Shareholders are advised that Corporate Guarantee (South Africa) Limited (“CGSA”), a wholly-owned
subsidiary of the Company, is the applicant in an action instituted by CGSA in the High Court of South
Africa, Gauteng Division, Pretoria. The details of the application are set out in a communique, the
content of which is replicated below, and which will be distributed to CGSA clients. The communique
references certain attachments and documents, including the full set of the court papers, which will be
made available to the recipients thereof. Shareholders are advised that such referenced attachments
and documents are available for inspection at the Company’s registered address, being c/o Dover &
Pretoria Street, Randburg.

  “Information notice to Corporate Guarantee (South Africa) Limited (“CGSA”) stakeholders


1. We refer to our letter, dated 1 April 2015, under the caption “Removal of Corporate Guarantee
   (South Africa) Limited Authorised Representatives”.
2. We have, on the strength of legal advice, held over communicating the circumstances which gave
   rise to the removal of the aforesaid representatives to you, pending the outcome of a High Court
   application by Corporate Guarantee (South Africa) Limited (“CGSA”), against, Mr Gielie Swart
   (“Swart”), Mr Gert Olivier (“Olivier”), Mr André Ferreira (“Ferreira”) and Mr Frank Theart
   (“Theart”) and RMB Structured Insurance Limited (“RMB SI”). The High Court application served
   before court on 16 April 2015 and we are, accordingly, now in a position to update you fully.

- [Data provided]

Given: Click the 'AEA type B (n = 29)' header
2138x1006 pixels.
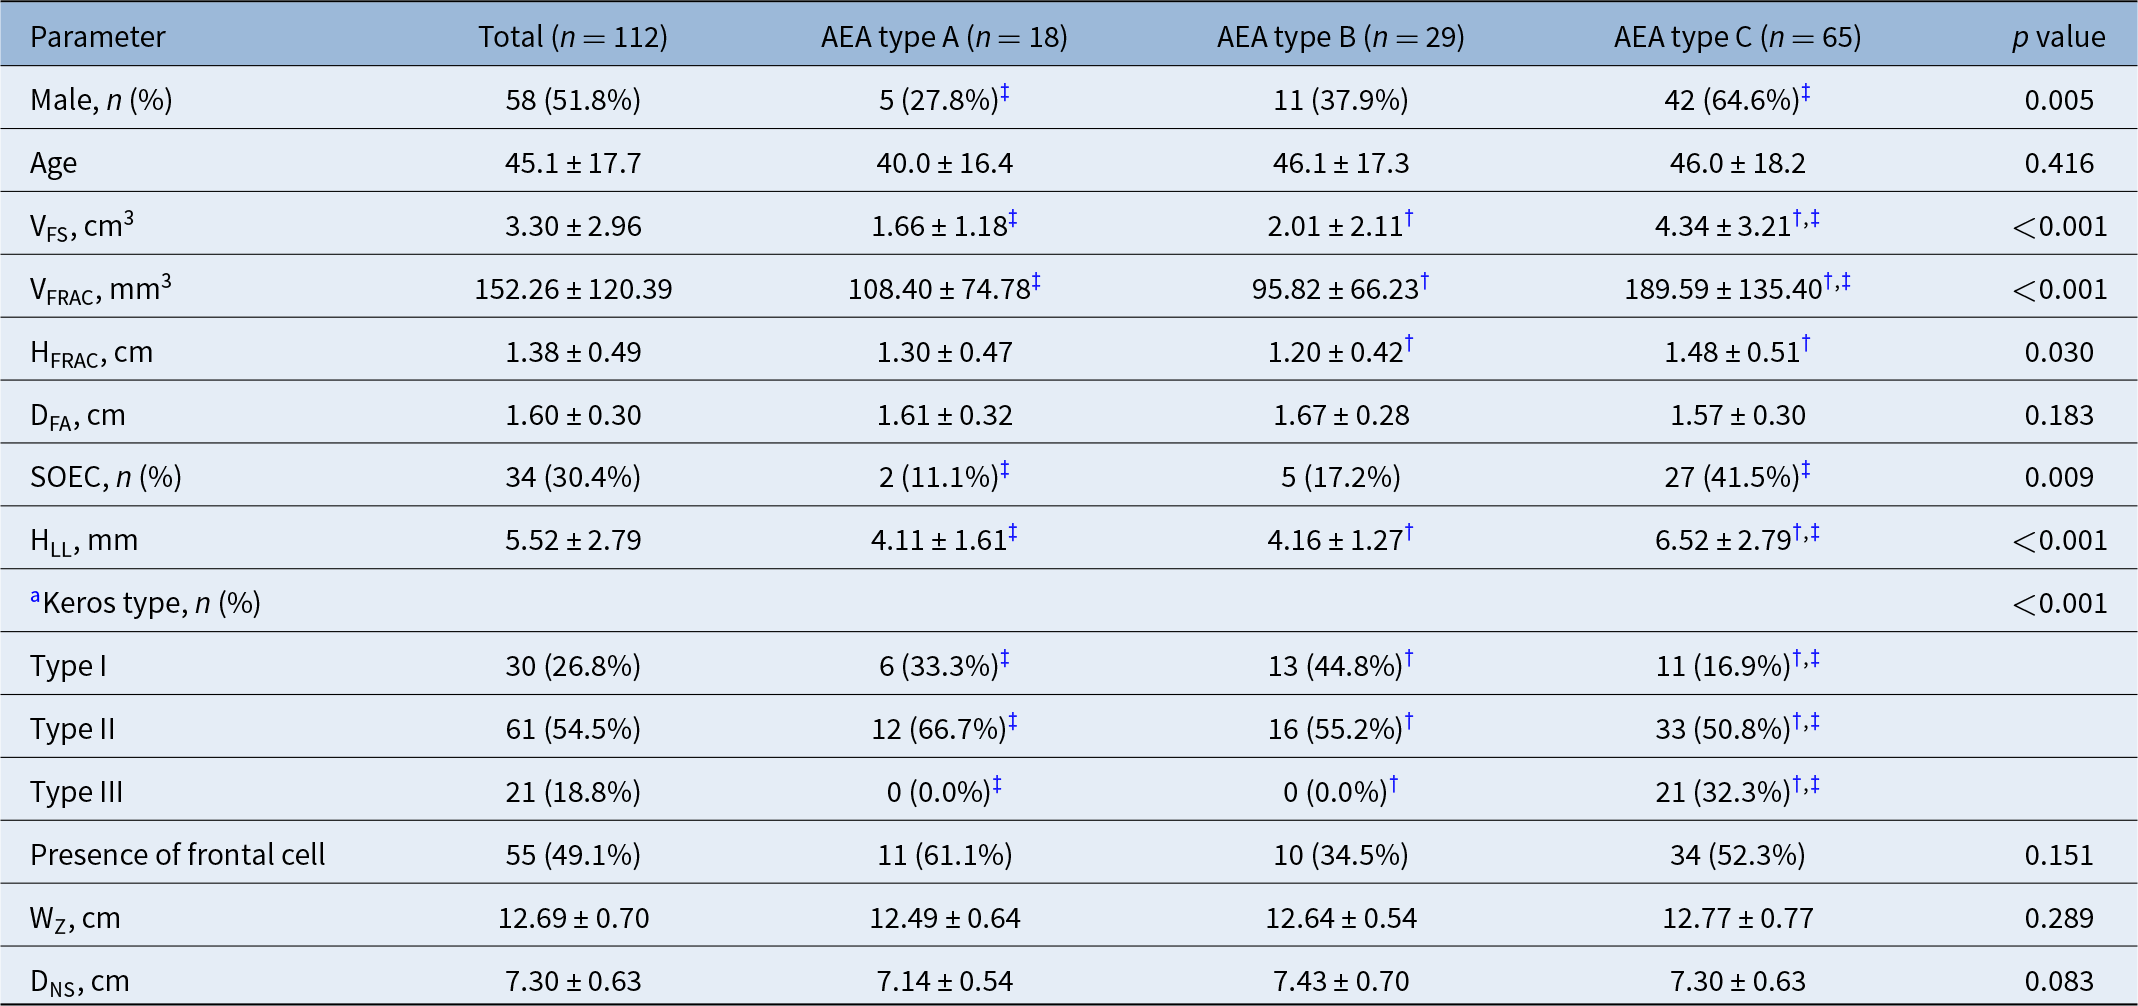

- [What you will do]
Answer these questions from the notice on the CGSA court application.
(a) Where are the referenced attachments and documents available for shareholders to inspect?
(b) What is the date of the letter captioned "Removal of Corporate Guarantee (South Africa) Limited Authorised Representatives"?
(c) On what date did the High Court application serve before court?
The material was drawn from a separate source.

- [Solution to the exercise]
(a) At the Company's registered address, c/o Dover & Pretoria Street, Randburg.
(b) 1 April 2015.
(c) 16 April 2015.